Creating A Web Api With Golang

Sep 10, 2016 09:03 · 563 words · 3 minute read golang development

I had a chance for the first time in a while to write some Go. I was writing a simple web API that allowed a user to login with JWT. This blog post is going to be about some of the challenges I faced along the way. I also want to give some shout outs to other blogs that helped me get it written.


First let’s start with the IDE. Golang has a great page with all the IDEs that it uses here. I choose LiteIDE because I remembered using it before and it being full featured as well as simple. I can not stress how refreshing it’s simplicity is. I could run tests, compile, and do most things pretty much with push button out of the box. And to boot it is all open source and cross platform compatible. Considering my experiences recently with trying to find a good IDE for JavaScript with built in debugging and test running capabilities this invigorated me. The one thing that I wished happened better was documentation, code navigation, and code completion.

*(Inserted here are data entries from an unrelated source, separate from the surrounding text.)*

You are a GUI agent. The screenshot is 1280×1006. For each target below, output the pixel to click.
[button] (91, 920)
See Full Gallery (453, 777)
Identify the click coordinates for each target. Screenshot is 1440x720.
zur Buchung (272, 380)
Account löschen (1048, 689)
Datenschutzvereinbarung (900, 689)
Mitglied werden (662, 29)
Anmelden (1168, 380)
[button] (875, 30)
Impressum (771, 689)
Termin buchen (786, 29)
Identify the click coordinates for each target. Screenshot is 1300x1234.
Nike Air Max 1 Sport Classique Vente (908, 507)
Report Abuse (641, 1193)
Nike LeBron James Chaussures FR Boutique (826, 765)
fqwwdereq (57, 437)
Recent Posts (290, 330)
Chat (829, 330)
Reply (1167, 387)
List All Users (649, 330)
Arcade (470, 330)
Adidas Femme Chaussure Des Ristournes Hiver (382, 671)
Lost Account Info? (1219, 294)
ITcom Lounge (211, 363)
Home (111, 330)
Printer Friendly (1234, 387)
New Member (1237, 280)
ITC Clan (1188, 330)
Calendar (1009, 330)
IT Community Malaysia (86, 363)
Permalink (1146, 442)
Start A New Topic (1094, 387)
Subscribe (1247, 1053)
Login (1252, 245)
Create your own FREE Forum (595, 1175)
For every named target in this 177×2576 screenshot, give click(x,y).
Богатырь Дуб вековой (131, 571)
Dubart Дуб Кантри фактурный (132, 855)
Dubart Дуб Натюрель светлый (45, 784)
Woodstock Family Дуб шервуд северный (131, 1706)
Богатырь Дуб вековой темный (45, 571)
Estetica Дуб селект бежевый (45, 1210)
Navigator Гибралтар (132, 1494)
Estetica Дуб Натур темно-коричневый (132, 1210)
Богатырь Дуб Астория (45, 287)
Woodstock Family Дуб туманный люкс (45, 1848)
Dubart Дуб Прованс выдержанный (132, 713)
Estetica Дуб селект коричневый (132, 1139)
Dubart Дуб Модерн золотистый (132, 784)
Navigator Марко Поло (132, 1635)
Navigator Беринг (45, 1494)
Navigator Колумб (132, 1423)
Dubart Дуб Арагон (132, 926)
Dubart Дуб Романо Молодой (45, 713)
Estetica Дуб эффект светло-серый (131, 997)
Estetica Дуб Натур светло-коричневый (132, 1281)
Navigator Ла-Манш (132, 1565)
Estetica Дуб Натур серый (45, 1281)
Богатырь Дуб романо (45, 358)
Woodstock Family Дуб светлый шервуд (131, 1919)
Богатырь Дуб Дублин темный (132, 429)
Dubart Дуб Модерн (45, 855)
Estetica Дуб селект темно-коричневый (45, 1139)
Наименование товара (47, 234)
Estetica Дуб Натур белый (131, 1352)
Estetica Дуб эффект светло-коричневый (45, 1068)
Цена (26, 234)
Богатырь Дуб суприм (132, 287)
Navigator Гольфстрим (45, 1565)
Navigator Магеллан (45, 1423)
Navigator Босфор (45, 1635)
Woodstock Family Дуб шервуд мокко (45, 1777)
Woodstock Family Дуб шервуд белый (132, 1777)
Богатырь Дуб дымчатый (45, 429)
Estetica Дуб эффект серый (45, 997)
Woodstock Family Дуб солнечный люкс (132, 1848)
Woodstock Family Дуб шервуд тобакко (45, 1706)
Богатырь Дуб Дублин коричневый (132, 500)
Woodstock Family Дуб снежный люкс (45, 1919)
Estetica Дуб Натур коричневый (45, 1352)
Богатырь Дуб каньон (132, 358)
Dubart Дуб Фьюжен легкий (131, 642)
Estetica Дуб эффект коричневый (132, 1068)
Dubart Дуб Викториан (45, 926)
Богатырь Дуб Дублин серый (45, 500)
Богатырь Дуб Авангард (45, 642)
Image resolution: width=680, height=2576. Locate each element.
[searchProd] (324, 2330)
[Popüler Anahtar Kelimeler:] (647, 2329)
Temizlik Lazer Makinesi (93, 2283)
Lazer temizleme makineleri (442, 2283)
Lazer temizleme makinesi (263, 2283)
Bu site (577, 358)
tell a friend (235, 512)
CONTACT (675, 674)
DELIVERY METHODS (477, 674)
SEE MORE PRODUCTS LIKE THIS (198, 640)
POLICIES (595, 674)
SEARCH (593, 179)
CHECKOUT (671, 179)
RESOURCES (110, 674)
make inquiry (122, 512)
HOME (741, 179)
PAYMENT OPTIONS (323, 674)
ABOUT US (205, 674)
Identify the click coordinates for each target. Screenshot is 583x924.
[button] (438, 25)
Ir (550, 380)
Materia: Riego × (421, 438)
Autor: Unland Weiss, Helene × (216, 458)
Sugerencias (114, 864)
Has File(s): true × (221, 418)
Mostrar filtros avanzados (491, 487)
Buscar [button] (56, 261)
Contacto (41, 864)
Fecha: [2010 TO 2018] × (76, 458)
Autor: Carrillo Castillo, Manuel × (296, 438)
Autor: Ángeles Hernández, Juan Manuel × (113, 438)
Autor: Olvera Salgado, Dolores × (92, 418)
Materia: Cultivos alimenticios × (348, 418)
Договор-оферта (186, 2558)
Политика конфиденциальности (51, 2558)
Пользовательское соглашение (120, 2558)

Anyone that has used IntelliJ for Java can attest to how powerful the tooling can be in Java. Golang is a strongly typed language with great documentation. I can only imagine that Google has some incredible tools for dealing with with these problems.

The documentation

If you haven’t had a chance to use Go before you are in luck. The documentation and the community are both great. One problem that I was trying to solve was finding a good protocol for encrypting and decrypting passwords. A quick google search showed some great results including this and this. Both led to a pretty seamless password storage process that I felt comfortable with.

Writing a web service in Go

Writing the web service reminded me of writing a web server in NodeJS. The syntax is clean. You can switch between a functional and procedural style pretty easily. The one thing that can be a blessing or a curse is the types. The types are better than Scala, but still they are types. After spending some time writing web services in Node you get comfortable without types. Don’t get me wrong. Types are great if not essential for big projects and teams. But there has been interesting work in Clojure and JavaScript for types that are optional and only there when you need them.

One nice little perk from the project

One thing that I did that I found easier than most projects was write a full end to end test for the web server. The basic script was as follows.

go get
go build -o /tmp/app
/tmp/app &
go test
echo "killing the app pid: $PID"
kill $PID

Now here go shines beautifully. The test would simply fire up an http client make some requests on a health_check URL I built into the API. The output looked like this.

$ time ./ test
testing the app
2016/08/27 14:15:40 listening on
ok      _/path/to/app   0.003s
killing the app pid: 32440
./ test  1.26s user 0.15s system 124% cpu 1.136 total

It was pretty nice to have a full stack test that ran so quickly. Notice that the 1.26s comes from starting up the app. The tests ran rather quickly.

Wrap up

Overall I rather enjoyed Go. I’m definitely going to explore it more.